Scarlet Letter
(Nathaniel Hawthorne)


The novels begins with the author describing his time spent working at the Salem Customs house. He describes various characters, their foibles, how he went about finding the manuscript and scarlet letter in an envelope and how- losing his job- he took the time to create a fictional novel based on a factual narrative.

The story then opens up on a scene in Boston where Hester Prynne is standing up on a scaffold with her illegitimate baby wearing a scarlet ‘A’ on her dress.. She stands alone, as she refuses to confess who her lover was. It’s then that she notices Roger, her husband whose two year disappearance led everyone to assume the man was lost at sea, standing in the crowd, motioning for her to be silent. Going by the last name Chillingworth, Roger has arrived with an Indian escort from the tribe that captured him and is now turning him in for ransom.

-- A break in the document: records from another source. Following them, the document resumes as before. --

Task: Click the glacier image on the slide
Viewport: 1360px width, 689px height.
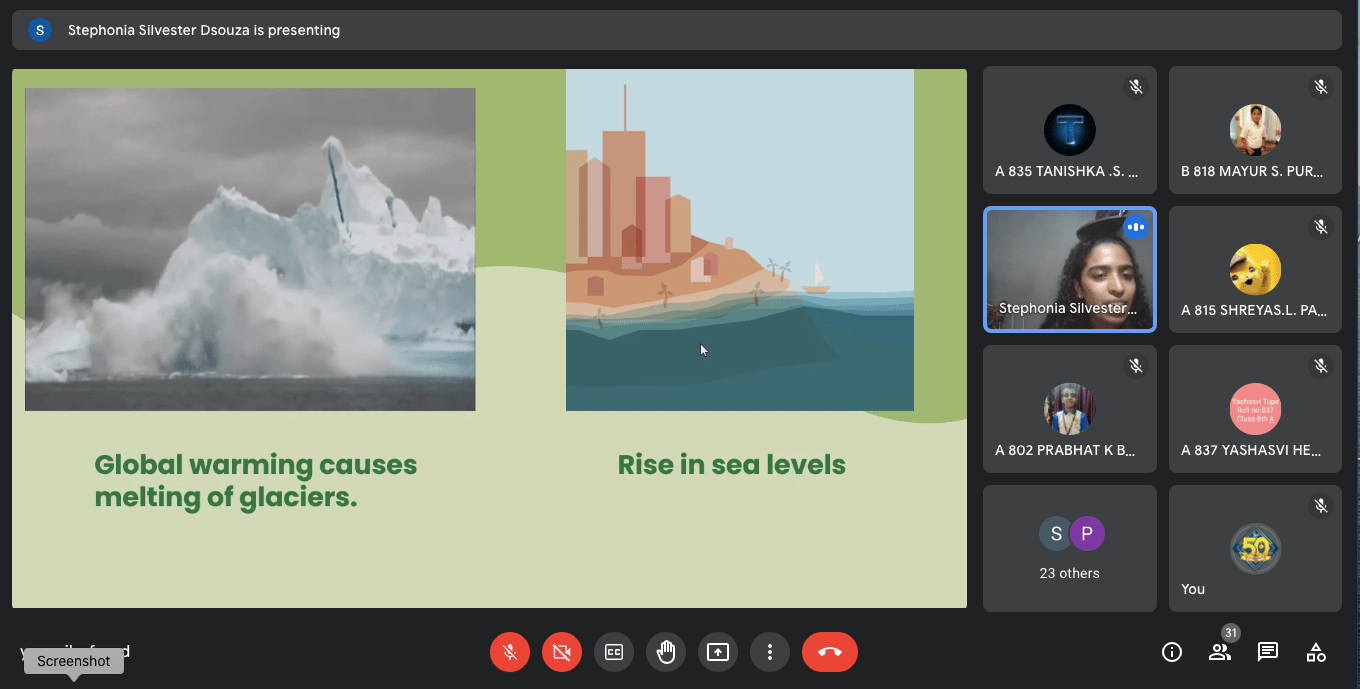Action: coord(250,249)
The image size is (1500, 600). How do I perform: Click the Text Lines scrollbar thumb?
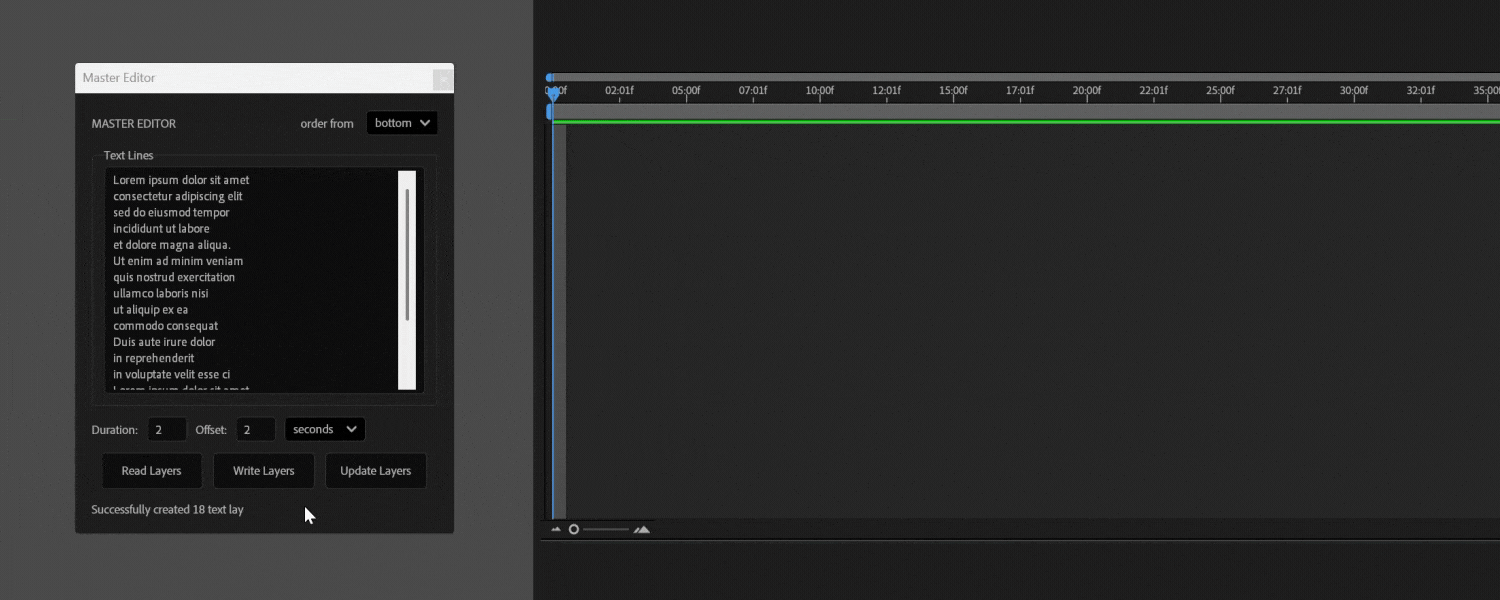tap(407, 254)
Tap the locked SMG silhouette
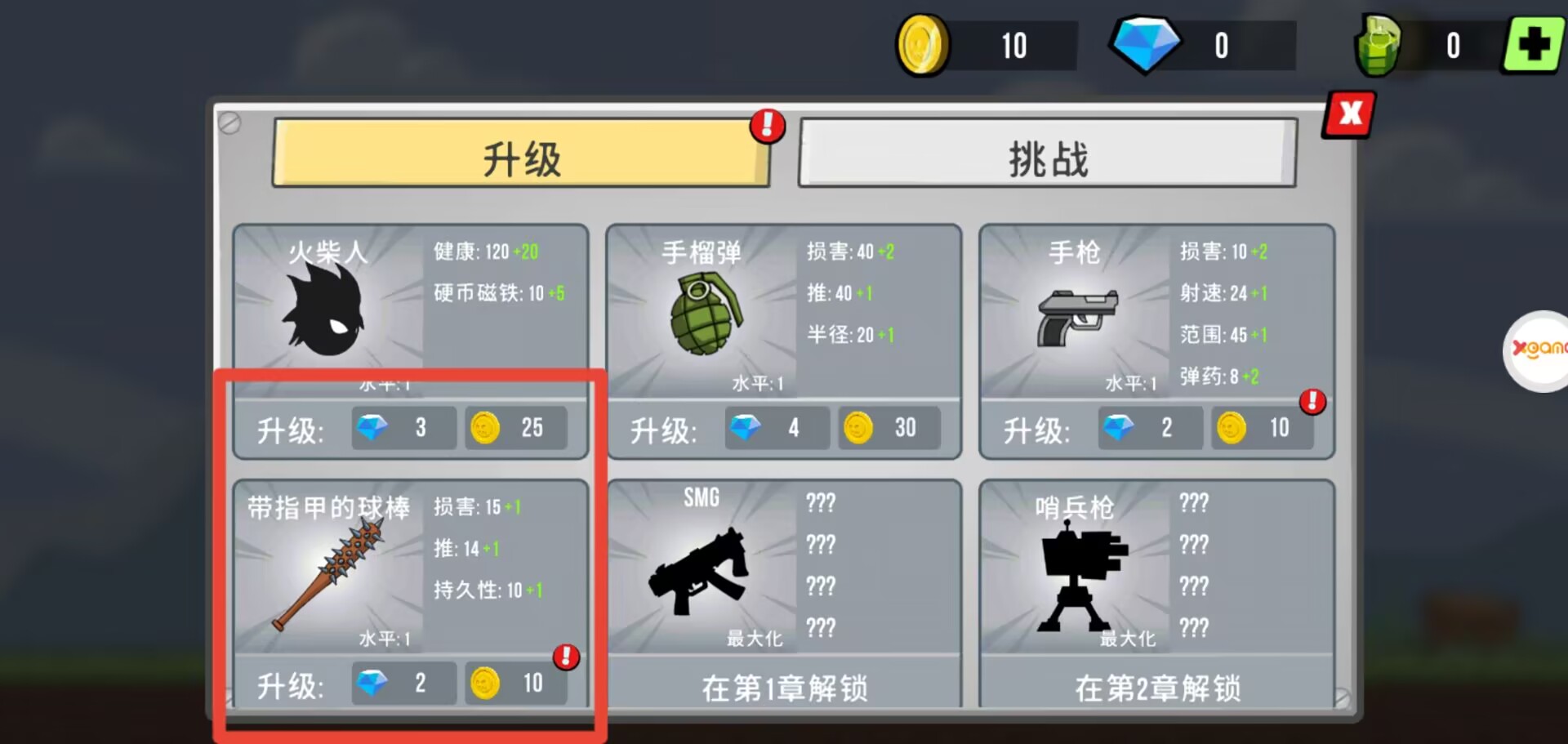1568x744 pixels. (x=699, y=570)
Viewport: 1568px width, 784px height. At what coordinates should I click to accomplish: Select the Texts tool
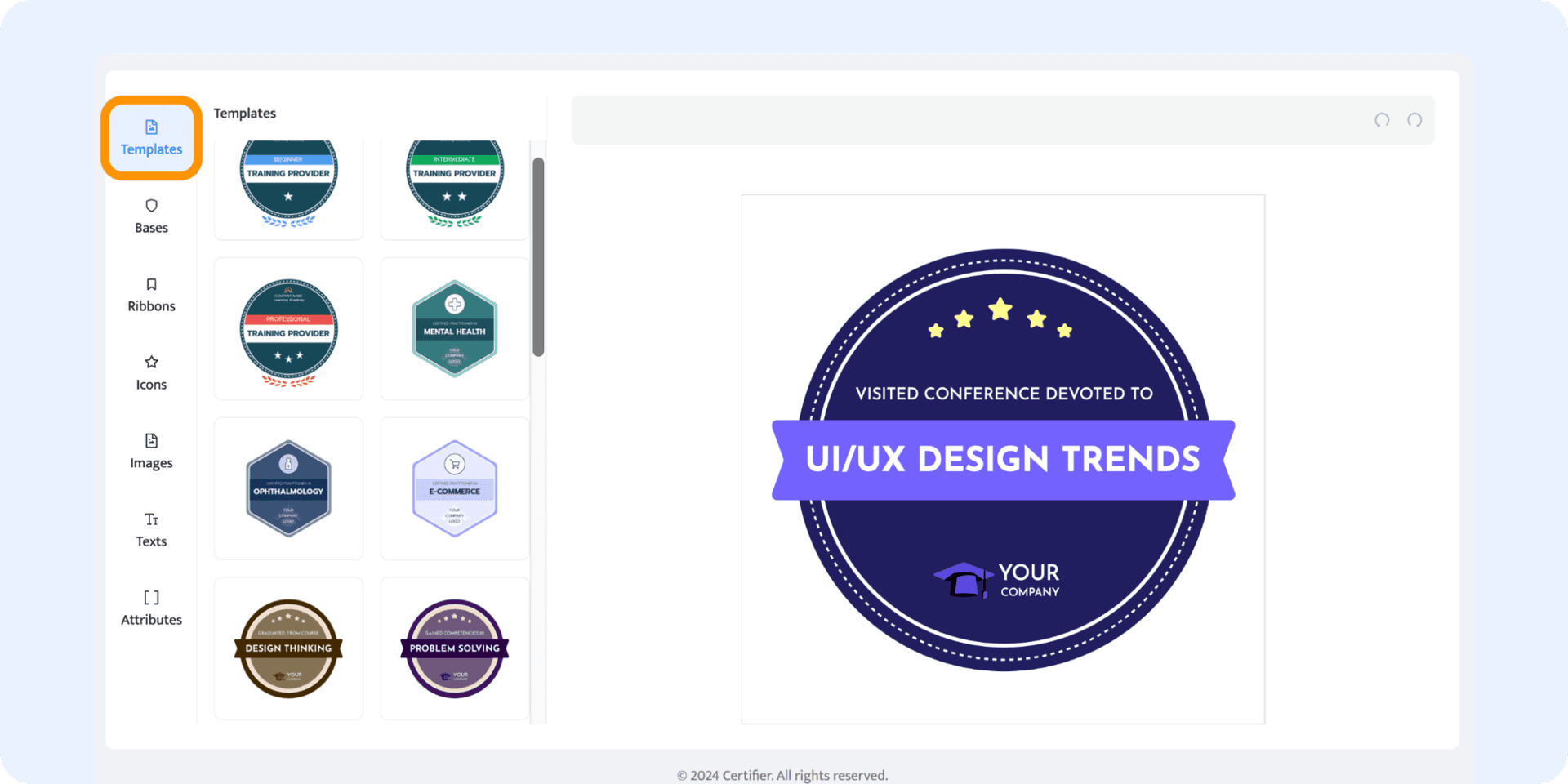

After hours of public shaming, Hester is placed back in the cell where Chillingworth gains access to her by posing as a doctor. They both regret that he took on such a young wife at such an advanced age, so while he holds no malice against her, he does against her lover. Hester still refuses to admit his identity, so Chillingworth threatens her into keeping his identity a secret lest he destroy her lover’s life.

Hester resides in an abandoned seashore cottage on the outskirts of town with her daughter, Pearl, and makes a living being a seamstress as the years passed. Hester is slowly ostracized by the community and is forced to live more and more alone. Pearl grows up to be a free-spirited child, which lead some of the townspeople to believe that they should be separated as one will surely be a destructive influence upon the other. With the help of her old pastor, Arthur Dimmesdale, Hester manages to keep Pearl. Hester eventually gains a positive reputation in town for her relentless charity work.

Chillingworth, present at the fight regarding Pearl’s home, notices something in Dimmesdale’s sympathy. As the young, much admired pastor is sick, Chillingworth offers to live with him to help his sickness, which the pastor is pressured into accepting. After his suspicions are fully aroused, Chillingworth then takes an opportunity to check the pastor’s chest, which the latter often holds hand over. While the narrator never explicitly states what’s on the chest, clues suggest that it’s an ‘A’ that has been self-branded.

As a form of self-penance, Dimmesdale takes to the street in the middle of the night to stand upon the scaffold where Hester stood seven years ago. Heading home after keeping next to the deathbed to one of the citizen’s both Hester and Pearl notice him there. When Dimmesdale refuses Pearl to stand with them in the daylight, they see a meteor paint a red ‘A’ in the sky which lights up the town for a bit and allows them to see Chillingworth in the distance. Unaware of who it is, Dimmesdale is immediately terrified. Hester threatens Chillingworth to cease his torture of the pastor lest she reveal the former’s identity, a threat he brushes off.

Hester decides to inform Dimmesdale of Chillingworth’s past and plans to intercept him in the woods. On the way, Pearl notices how the sunlight avoids Hester but not her. Hester catches Dimmesdale and tells her the truth about Chillingworth. They then decide to leave America for Europe. Upon making this decision, Hester lets her hair down and removes the ‘A’ from her chest. The sunlight pours down upon them. Pearl, afraid of her mother without the ‘A,’ screams until Hester places it back on herself.

While walking home by himself, Dimmesdale become unsure about his escape plans and believes them to be an act of sin.

One day before they plan to leave, the entire town is gathered in the town square as it’s election day. It’s revealed that Chillingworth becomes aware of Hester and Dimmesdale’s plan and has gained a seat aboard the same ship. Leaving the church where he has just given a sermon, Dimmesdale spots Hester and Pearl in the crowd and calls to them. Knowing he is on the precipice of death, he climbs with them up the scaffold where he admits his adultery, reveals his chest to the crowd, then dies.

Having lost his revenge, his only reason for living, Chillingworth dies within a year of Dimmesdale and leaves a large inheritance to Pearl. Both Hester and Pearl leave America for somewhere else. Years later, Hester returns alone to continue the charity work she so tirelessly did when she lived there. She becomes a source of advice for the women in the town. When she dies, she is buried next to Dimmesdale under the same headstone depicting a large ‘A’.